TASK TO COMPLETE -
Set each line of the data down exactly, please.

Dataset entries
---*---

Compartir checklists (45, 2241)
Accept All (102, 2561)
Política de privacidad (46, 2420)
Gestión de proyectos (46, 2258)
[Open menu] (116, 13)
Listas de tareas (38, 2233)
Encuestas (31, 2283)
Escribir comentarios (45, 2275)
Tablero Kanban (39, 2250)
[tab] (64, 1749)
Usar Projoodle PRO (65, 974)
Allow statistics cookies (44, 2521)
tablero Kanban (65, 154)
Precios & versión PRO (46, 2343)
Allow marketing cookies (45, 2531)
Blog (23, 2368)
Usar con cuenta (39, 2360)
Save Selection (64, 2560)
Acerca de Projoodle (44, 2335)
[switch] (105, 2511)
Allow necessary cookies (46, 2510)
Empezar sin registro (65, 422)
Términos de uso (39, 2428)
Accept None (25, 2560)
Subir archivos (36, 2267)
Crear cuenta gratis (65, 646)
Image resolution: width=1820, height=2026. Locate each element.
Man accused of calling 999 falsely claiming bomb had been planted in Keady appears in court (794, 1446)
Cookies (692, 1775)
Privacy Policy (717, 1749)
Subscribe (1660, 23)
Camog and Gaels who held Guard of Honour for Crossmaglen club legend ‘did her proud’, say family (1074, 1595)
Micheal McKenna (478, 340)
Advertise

---*---

RESPONSE AREA -
Compartir checklists (45, 2241)
Accept All (102, 2561)
Política de privacidad (46, 2420)
Gestión de proyectos (46, 2258)
[Open menu] (116, 13)
Listas de tareas (38, 2233)
Encuestas (31, 2283)
Escribir comentarios (45, 2275)
Tablero Kanban (39, 2250)
[tab] (64, 1749)
Usar Projoodle PRO (65, 974)
Allow statistics cookies (44, 2521)
tablero Kanban (65, 154)
Precios & versión PRO (46, 2343)
Allow marketing cookies (45, 2531)
Blog (23, 2368)
Usar con cuenta (39, 2360)
Save Selection (64, 2560)
Acerca de Projoodle (44, 2335)
[switch] (105, 2511)
Allow necessary cookies (46, 2510)
Empezar sin registro (65, 422)
Términos de uso (39, 2428)
Accept None (25, 2560)
Subir archivos (36, 2267)
Crear cuenta gratis (65, 646)
Image resolution: width=1820, height=2026. Locate each element.
Man accused of calling 999 falsely claiming bomb had been planted in Keady appears in court (794, 1446)
Cookies (692, 1775)
Privacy Policy (717, 1749)
Subscribe (1660, 23)
Camog and Gaels who held Guard of Honour for Crossmaglen club legend ‘did her proud’, say family (1074, 1595)
Micheal McKenna (478, 340)
Advertise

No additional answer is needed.